• [TASK TO COMPLETE] Begin at the line containing "Given: Select the M size row label" and retype each line through the end of the records exactly. Include nothing else and no pictures.

• [DATA RECORDS]

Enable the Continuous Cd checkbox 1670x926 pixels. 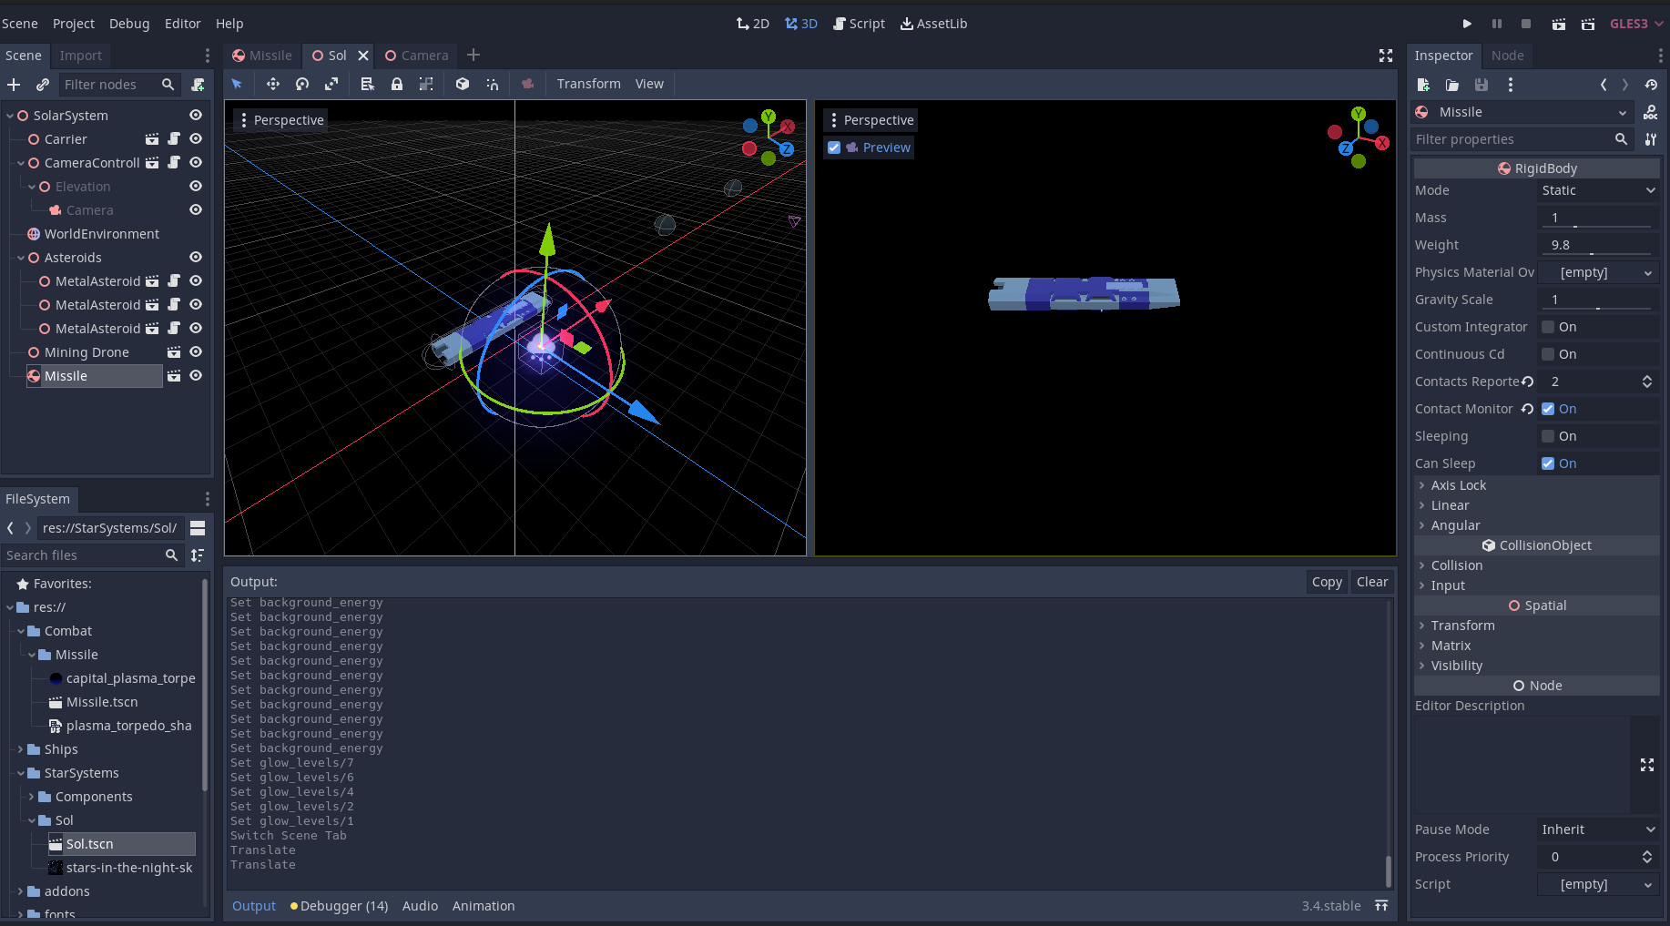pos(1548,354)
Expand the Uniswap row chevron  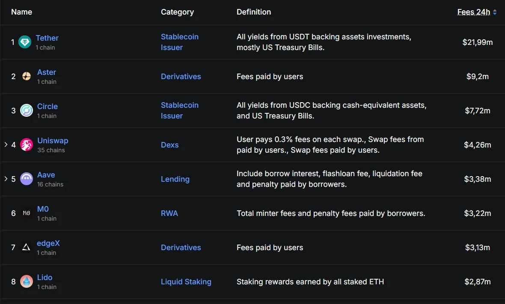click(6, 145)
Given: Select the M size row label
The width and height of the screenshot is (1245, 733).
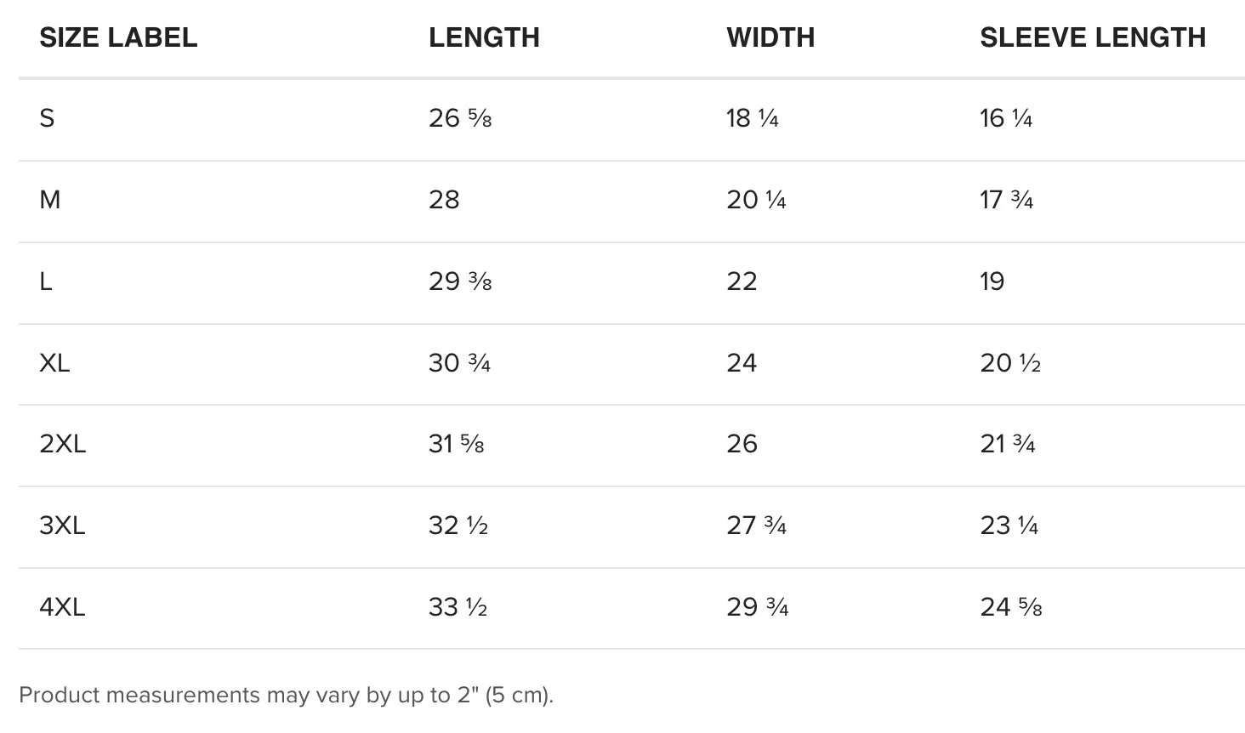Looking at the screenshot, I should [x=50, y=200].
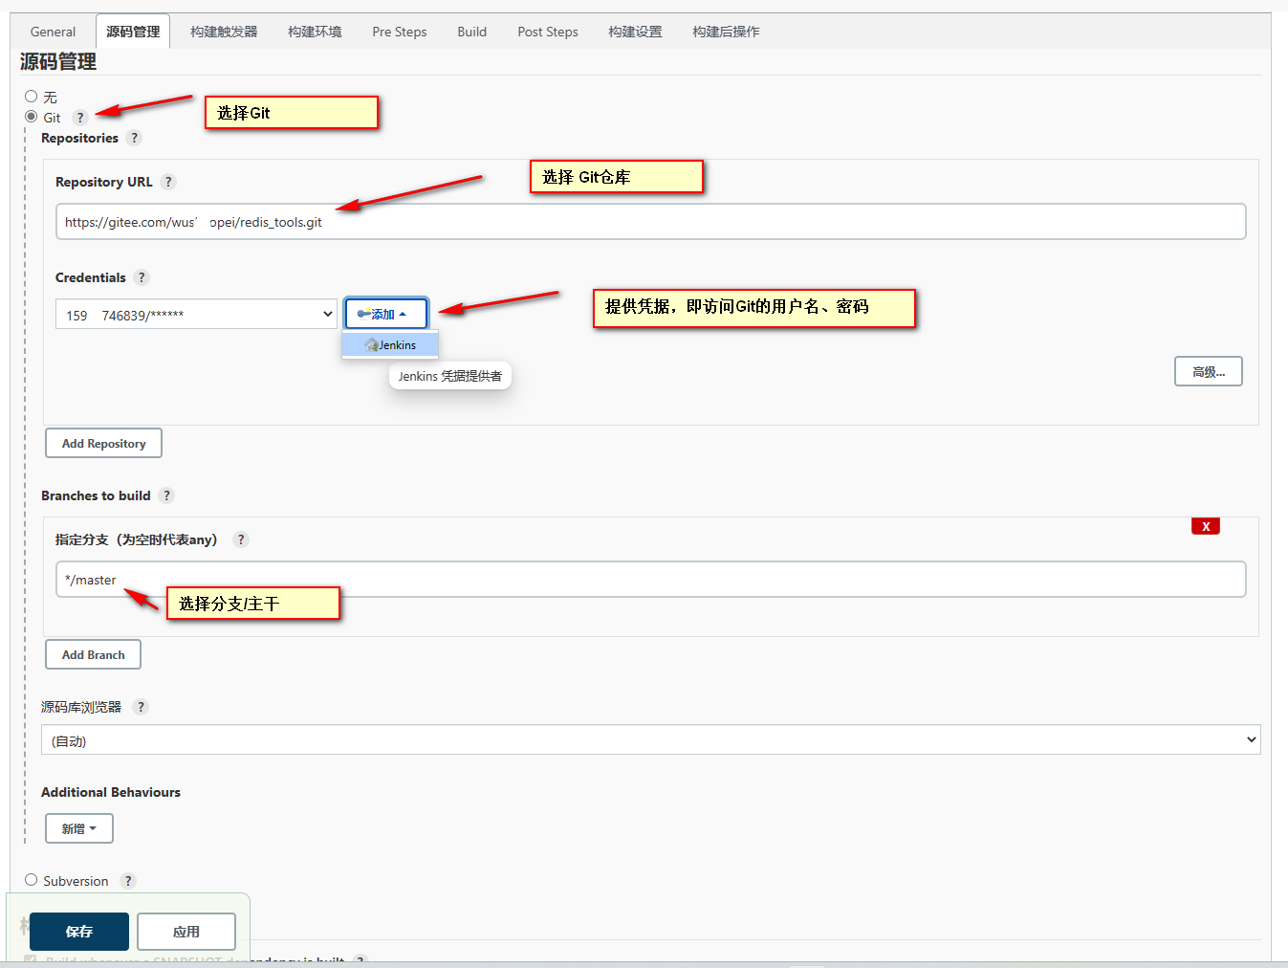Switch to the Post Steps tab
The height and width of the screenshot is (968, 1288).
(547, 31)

• [ANSWER FOR THE TASK]
Given: Select the M size row label
The width and height of the screenshot is (1245, 733).
Looking at the screenshot, I should [x=50, y=200].
Switch to the Post Steps tab
The height and width of the screenshot is (968, 1288).
(547, 31)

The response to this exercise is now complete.